Why the sleep-window learner kept collapsing to the wrong four hours
The v1 sleep-window learner for a side-project safety app produced a sleep window of 01:00–05:00 for me. My actual sleep is more like 23:00–07:00. The pre-alert cron was firing at 05:00 and 06:05 and I was tired of pulling my phone out from under the pillow to silence it.
What was happening
v1 scored every hour of day from 0..23 using
rawScore[h] = 0.4 * activityScore[h] + 0.6 * gapScore[h]
then searched windows of duration 4..12 hours and picked the window with the lowest mean score. The lowest mean over a 4-hour window almost always beats the lowest mean over an 8-hour window — because the 4-hour window can fit entirely inside the deepest valley while the 8-hour window has to include shoulders.
So the learner collapsed to the narrowest possible quiet stretch. For me, that was 01:00–05:00, the dead-quiet middle of my real sleep, and the alerting threshold treated 05:00 to 07:00 as awake hours.
What I found
Two compounding issues:
- Scoring by mean rewards short windows. The duration sweep was real but the metric punished its own purpose.
- A single noisy hour in the middle of sleep (a 3am pee-trip ping) distorted the boundary heavily.
The fix
v2 changes both:
// 3-hour rolling mean of the raw score — one anomalous hour
// no longer distorts the boundary
for ($h = 0; $h < 24; $h++) {
$sleepScore[$h] = (
$rawScore[($h - 1 + 24) % 24] +
$rawScore[$h] +
$rawScore[($h + 1) % 24]
) / 3.0;
}
// Score windows by SUM, not mean. Bias toward 8h windows.

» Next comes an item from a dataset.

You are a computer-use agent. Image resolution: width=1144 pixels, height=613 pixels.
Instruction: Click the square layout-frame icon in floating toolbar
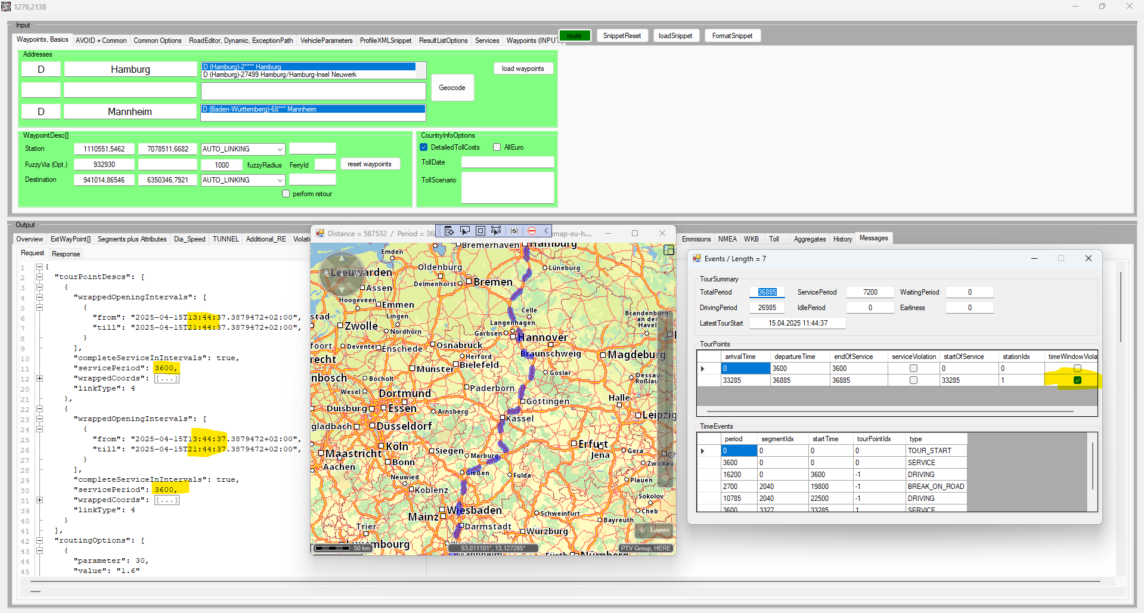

foreach (range(6, 10) as $duration) {
foreach (range(0, 23) as $start) {
$score = sumWindow($sleepScore, $start, $duration);
$score *= 1 - abs($duration - 8) * 0.08;
// remember best
}
}
Also added a grace ramp at wake time. The old code went binary
("in sleep" → 10h threshold, "out of sleep" → 2h threshold) at
the exact hour sleep_end_hour. So at 07:01, a user who had
been quiet since midnight (a perfectly normal 7-hour gap) was
suddenly compared to a 2-hour threshold and pre-alerted. The
fix is a 1-hour linear ramp from sleep threshold down to active
threshold:
$hoursIntoMorning = $nowHour - $sleepEndHour;
if ($hoursIntoMorning >= 0 && $hoursIntoMorning < 1.0) {
$t = $hoursIntoMorning; // 0..1
$threshold = $sleepThreshold + $t * ($activeThreshold - $sleepThreshold);
} else {
$threshold = $hoursIntoMorning < 0 ? $sleepThreshold : $activeThreshold;
}
Validated by forcing a re-learn against my 90 days of activity. v2
produced sleep_start=23, sleep_end=7, which matched a quick
Python simulation I'd written against the same data.
What I'd do differently
The v1 mistake was using the same metric for ranking that I used
for filtering. Search over duration with a duration-insensitive
metric and you get the shortest viable duration every time. If you
want to compare windows of different lengths, you have to either
fix the length and compare positions, or use a metric that scales
with length (sum) plus an explicit prior for the length you want
(my 1 - |duration-8| * 0.08 bias).
I also should have shipped the grace ramp the day I shipped the window — the binary cliff at wake time was obvious in retrospect and not obvious to me at the time.